Quelli che si comportano come noi vogliamo, come ci aspettiamo che siano e che facciano?
Quelli che mangiano, dormono, giocano senza fare casini, non si sporcano e non sporcano troppo, non invadono tutta la casa, parlano non a monosillabi e non urlando, non assillano con domande di avere e di fare, quelli che ci lasciano in pace quando siamo stanchi e insieme sono vivaci, autonomi, intelligenti, divertenti, affettuosi, simpatici, socievoli, …
Questi non sono bambini.
Sono le idee che abbiamo dei bambini.
Magritte disegnava una pipa perfetta e scriveva questa non è una pipa.
Forse fin da molto piccoli bambini e bambine sono obbligati a adattarsi alle nostre paure di non essere genitori adeguati, a corrispondere ai nostri desideri di godere di sorrisi e progressi nel crescere, di mantenere i ritmi di vita quotidiana a cui siamo abituati: sono inevitabilmente, felicemente costretti a darci delle soddisfazioni e delle conferme di immagini positive di noi stessi, come mamme e papà e non solo come lavoratori e cittadini, come capaci di produrre reddito e ottenere rispetto e successo.
Dato che alcuni si sono accorti che ci mettiamo sempre noi al centro, ci si è inventati
“il bambino al centro”.
Sappiamo che quando cambiano soltanto i nomi di chi è collocato in posizioni asimmetriche precostituite, i rapporti si modificano ben poco.
Permane immutata una visione statica di chi comanda e di chi obbedisce e non riusciamo a aprire la finestra del nostro pensare/agire a un altro ordine di idee.
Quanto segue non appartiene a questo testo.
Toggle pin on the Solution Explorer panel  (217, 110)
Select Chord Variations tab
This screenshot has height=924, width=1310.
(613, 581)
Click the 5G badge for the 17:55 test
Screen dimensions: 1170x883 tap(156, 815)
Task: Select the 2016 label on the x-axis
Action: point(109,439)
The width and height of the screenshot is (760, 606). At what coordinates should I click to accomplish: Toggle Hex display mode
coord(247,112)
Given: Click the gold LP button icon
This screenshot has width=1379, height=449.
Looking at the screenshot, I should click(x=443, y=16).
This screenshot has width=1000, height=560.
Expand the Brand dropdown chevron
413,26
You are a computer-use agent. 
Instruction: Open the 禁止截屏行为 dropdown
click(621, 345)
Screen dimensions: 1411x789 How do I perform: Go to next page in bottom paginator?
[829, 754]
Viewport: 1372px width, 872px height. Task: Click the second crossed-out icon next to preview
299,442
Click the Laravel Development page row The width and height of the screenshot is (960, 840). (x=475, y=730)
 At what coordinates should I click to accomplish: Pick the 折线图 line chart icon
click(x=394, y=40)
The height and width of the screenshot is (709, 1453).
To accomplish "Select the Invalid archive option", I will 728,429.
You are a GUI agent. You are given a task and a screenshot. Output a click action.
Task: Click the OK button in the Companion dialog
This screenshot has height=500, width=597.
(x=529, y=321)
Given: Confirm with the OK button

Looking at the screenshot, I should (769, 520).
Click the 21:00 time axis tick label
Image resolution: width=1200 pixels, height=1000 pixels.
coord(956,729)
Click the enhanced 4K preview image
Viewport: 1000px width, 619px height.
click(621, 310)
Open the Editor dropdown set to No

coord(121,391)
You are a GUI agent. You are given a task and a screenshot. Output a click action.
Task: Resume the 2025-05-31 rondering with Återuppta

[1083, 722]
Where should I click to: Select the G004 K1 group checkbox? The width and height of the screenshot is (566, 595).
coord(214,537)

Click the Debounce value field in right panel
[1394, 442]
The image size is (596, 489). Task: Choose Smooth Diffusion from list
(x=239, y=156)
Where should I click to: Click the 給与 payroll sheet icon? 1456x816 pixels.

A una rappresentazione dinamica di rapporti, a un riconoscere continuo – e sorprendente – dei movimenti, dei passaggi e delle inerzie che, voluti e non voluti, si avvicendano intorno a noi. Se i rapporti tra grandi e piccoli, giovani e vecchi, uomini e donne, ricchi e poveri si marmorizzano, diventano sterili, rinforzano le disuguaglianze, mortificano la vitalità, non permettono di crescere, rifiutano il futuro.